On December 20, 1986, one month after the release of Star Trek IV: The Voyage Home, William Shatner hosted Saturday Night Live. By that point, the actor had been playing Captain Kirk for 20 years. More than anyone else (except maybe Leonard Nimoy), he understood what it was like to live under a discerning subculture’s microscope.Knowing this, Robert Smigel approached Shatner early in the week with an idea. The writer, who was in the middle of his second season at SNL, pitched a sketch in which the sci-fi icon visits a Star Trek convention. The twist? Instead of warmly greeting the attendees, he’d make fun of them. What sold him on the scenario were three words that Smigel suggested he say to the mostly bespectacled crowd: “Get a life!”
“That’s what made him laugh,” Smigel said. The phrase wasn’t yet the ubiquitous insult lobbed at know-it-alls, but he’d heard it before. Smigel, whose lengthy SNL résumé includes the creation of both the long-running, oft-quoted “Bill Swerski’s Super Fans” and the animated short series TV Funhouse, went as far as calling Shatner’s dork roast “maybe the most resonant sketch I ever wrote there.”
The world never used to care about the opinions of nerds. For decades, fanboys and fangirls weren’t considered important enough to acknowledge, let alone listen to. Then things changed. It’s hard to determine exactly when the flip occurred, but the SNL sketch signaled an impending mainstream shift.

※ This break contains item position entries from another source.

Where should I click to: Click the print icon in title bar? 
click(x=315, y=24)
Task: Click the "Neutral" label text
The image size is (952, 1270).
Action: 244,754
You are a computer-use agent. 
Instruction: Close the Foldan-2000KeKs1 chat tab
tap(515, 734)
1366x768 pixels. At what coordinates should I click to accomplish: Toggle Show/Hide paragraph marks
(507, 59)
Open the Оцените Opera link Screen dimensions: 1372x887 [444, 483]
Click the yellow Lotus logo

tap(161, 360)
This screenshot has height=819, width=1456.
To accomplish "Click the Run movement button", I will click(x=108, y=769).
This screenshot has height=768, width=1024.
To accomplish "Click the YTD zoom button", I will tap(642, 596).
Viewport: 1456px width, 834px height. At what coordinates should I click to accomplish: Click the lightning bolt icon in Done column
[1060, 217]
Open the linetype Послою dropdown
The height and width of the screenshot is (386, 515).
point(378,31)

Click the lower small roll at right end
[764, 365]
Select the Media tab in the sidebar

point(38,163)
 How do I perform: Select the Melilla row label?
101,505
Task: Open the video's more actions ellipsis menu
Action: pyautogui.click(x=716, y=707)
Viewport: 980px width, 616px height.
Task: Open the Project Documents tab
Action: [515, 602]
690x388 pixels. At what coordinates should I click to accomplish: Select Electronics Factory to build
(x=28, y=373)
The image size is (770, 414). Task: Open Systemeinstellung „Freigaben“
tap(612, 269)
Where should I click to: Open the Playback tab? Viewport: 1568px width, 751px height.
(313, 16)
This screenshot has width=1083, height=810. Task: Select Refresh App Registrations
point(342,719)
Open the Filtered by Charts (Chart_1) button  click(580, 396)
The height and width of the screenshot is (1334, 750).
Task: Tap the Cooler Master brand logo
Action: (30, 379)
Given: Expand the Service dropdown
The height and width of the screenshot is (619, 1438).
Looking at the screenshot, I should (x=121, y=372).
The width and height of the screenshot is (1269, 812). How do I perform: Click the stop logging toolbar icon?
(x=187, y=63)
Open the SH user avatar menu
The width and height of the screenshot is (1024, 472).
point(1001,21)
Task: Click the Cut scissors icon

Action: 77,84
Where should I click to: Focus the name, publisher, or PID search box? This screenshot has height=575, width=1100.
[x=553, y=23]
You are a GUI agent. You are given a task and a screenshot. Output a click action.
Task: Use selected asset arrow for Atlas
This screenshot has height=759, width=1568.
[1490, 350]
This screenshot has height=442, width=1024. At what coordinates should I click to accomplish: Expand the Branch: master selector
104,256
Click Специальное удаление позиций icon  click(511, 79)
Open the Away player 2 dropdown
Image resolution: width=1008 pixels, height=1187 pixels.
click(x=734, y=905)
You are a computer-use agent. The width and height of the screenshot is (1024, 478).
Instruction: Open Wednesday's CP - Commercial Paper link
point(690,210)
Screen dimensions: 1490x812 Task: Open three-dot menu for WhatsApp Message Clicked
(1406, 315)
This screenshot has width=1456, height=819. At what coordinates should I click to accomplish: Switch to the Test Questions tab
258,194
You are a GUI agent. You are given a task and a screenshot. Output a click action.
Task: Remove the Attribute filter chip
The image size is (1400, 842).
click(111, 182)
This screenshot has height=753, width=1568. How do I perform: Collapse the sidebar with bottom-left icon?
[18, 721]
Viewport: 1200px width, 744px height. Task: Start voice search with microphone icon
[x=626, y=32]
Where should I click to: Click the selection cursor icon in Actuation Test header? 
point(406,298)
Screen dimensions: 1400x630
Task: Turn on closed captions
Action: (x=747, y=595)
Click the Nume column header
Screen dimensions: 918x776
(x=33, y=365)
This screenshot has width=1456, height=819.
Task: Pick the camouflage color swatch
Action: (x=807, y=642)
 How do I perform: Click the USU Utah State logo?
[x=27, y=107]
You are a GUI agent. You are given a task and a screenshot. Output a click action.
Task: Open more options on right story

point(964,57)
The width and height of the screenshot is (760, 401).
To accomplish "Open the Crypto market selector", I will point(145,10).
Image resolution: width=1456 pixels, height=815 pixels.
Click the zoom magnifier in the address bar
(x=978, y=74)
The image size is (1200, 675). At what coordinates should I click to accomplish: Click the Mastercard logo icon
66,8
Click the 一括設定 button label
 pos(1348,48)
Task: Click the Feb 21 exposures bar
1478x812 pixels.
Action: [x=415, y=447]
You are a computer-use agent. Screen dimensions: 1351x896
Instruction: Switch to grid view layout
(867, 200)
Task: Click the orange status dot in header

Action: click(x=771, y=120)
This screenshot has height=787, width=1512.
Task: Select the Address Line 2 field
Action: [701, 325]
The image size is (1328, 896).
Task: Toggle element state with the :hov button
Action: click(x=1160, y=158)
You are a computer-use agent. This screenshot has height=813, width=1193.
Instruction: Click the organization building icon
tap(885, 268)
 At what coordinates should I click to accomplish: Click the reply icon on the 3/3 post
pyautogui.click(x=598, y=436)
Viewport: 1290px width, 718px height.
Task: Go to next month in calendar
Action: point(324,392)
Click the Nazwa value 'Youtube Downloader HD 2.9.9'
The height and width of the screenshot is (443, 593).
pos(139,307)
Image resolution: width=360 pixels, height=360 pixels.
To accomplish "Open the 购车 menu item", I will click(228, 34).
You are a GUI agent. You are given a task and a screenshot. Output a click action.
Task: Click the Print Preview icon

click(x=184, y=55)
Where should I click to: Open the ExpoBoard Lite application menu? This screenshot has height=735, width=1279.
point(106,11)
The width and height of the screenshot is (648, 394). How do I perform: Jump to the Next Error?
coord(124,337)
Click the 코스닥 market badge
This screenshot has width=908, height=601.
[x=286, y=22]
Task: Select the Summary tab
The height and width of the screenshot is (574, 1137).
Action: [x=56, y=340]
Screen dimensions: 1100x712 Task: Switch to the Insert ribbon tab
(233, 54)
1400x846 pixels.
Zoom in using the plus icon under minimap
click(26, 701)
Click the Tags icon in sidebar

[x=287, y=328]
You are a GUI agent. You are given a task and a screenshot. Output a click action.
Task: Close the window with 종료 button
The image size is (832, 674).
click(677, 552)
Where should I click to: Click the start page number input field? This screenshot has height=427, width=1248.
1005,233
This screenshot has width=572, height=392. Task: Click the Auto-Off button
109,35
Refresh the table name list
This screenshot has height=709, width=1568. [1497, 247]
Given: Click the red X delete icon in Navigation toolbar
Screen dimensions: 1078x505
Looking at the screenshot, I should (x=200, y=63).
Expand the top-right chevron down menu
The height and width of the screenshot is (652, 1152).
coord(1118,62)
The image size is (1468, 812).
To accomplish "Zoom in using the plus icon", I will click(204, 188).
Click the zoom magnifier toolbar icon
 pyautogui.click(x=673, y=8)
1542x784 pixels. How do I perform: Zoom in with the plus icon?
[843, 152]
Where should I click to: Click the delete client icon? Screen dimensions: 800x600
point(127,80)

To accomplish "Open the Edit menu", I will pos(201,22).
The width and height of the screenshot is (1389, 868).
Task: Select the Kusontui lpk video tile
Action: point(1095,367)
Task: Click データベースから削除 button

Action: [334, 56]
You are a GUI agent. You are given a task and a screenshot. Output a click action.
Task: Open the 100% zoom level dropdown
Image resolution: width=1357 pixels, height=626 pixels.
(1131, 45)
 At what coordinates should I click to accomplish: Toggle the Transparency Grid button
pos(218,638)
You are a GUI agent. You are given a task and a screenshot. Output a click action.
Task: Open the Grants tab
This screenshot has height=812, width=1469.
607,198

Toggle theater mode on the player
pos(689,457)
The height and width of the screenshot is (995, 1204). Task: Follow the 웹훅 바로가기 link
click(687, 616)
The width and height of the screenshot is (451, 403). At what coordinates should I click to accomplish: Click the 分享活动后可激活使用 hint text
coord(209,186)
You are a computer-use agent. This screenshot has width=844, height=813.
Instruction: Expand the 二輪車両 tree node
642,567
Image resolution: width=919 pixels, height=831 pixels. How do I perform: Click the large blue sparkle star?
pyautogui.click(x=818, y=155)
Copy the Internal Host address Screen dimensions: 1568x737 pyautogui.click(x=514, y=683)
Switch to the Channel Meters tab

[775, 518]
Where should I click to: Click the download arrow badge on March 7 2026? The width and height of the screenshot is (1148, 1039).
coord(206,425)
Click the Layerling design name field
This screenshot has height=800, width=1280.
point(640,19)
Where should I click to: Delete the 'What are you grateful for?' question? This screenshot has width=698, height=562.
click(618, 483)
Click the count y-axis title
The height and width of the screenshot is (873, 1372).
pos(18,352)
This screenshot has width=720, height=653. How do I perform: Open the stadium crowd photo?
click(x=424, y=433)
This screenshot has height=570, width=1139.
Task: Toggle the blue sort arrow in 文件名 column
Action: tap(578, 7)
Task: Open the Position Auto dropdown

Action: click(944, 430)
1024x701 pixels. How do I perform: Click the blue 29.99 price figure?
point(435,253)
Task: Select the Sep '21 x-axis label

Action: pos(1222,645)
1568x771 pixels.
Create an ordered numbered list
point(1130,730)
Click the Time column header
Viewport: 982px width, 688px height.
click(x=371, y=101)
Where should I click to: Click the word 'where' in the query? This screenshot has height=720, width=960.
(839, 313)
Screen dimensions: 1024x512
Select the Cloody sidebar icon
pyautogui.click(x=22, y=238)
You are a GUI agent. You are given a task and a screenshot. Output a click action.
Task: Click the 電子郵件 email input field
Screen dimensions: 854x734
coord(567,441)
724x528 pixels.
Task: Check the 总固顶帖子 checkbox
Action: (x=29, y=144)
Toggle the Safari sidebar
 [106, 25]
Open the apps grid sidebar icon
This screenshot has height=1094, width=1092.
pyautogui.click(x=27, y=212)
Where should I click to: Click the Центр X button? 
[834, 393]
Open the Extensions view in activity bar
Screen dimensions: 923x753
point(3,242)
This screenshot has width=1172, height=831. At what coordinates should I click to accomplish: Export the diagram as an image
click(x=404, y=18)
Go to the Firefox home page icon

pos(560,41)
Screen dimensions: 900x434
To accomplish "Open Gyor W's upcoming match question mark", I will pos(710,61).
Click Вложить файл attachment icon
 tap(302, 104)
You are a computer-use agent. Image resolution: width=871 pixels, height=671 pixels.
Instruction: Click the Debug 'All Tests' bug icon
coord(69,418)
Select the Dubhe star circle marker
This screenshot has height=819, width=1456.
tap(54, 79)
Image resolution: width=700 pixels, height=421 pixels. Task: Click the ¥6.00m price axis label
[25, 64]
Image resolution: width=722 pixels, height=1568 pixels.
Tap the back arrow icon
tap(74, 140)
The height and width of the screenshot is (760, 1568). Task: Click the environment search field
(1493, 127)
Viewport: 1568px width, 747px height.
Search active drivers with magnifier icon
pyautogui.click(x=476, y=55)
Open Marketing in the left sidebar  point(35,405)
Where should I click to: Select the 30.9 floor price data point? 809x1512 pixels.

The six-minute segment endures because of what it’s poking: the strange relationship between the diehards and the people behind their favorite television shows and movies. In those days, it was one-sided. Hardcore fans held little sway. Now, emboldened by the internet and their own purchasing power, they’ve gained leverage. As former SNL staffer Jon Vitti, who helped Smigel with the Star Trek sketch, put it: “You’re not really picking on the weak anymore.”